● **PROBLEM DESCRIPTION**: Whenever a line in the entries below contains the string "will", copy that line.
(RECORDED DATA begins)
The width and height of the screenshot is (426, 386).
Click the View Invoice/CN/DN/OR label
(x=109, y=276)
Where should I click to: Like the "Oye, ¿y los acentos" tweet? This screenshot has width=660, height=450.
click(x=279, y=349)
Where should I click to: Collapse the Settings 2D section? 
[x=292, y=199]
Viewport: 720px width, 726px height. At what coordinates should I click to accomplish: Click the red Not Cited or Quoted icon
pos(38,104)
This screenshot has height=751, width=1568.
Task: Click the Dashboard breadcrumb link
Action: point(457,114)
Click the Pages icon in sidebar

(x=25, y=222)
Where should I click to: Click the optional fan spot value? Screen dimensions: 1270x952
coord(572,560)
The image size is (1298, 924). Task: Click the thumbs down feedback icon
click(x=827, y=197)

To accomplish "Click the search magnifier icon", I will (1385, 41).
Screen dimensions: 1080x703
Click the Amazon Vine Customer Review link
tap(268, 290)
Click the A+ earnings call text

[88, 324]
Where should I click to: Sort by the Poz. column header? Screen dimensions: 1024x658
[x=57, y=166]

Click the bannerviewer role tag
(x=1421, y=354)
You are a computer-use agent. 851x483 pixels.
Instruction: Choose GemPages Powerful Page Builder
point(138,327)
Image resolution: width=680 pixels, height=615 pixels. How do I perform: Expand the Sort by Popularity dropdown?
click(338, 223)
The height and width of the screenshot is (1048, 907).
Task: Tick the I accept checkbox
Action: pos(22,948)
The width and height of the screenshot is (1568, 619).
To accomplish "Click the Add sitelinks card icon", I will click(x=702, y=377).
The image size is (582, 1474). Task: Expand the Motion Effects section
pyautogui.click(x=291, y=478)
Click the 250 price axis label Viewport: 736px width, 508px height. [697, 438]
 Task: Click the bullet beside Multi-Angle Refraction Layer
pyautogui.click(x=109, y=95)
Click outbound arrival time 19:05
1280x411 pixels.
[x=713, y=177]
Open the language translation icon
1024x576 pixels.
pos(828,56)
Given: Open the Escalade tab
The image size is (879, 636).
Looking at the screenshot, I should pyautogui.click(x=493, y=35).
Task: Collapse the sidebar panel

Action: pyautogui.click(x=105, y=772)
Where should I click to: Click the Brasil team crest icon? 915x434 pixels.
(RECORDED DATA ends)
● **ANSWER SECTION**:
To accomplish "Click the search magnifier icon", I will (1385, 41).
To accomplish "Click the Add sitelinks card icon", I will click(x=702, y=377).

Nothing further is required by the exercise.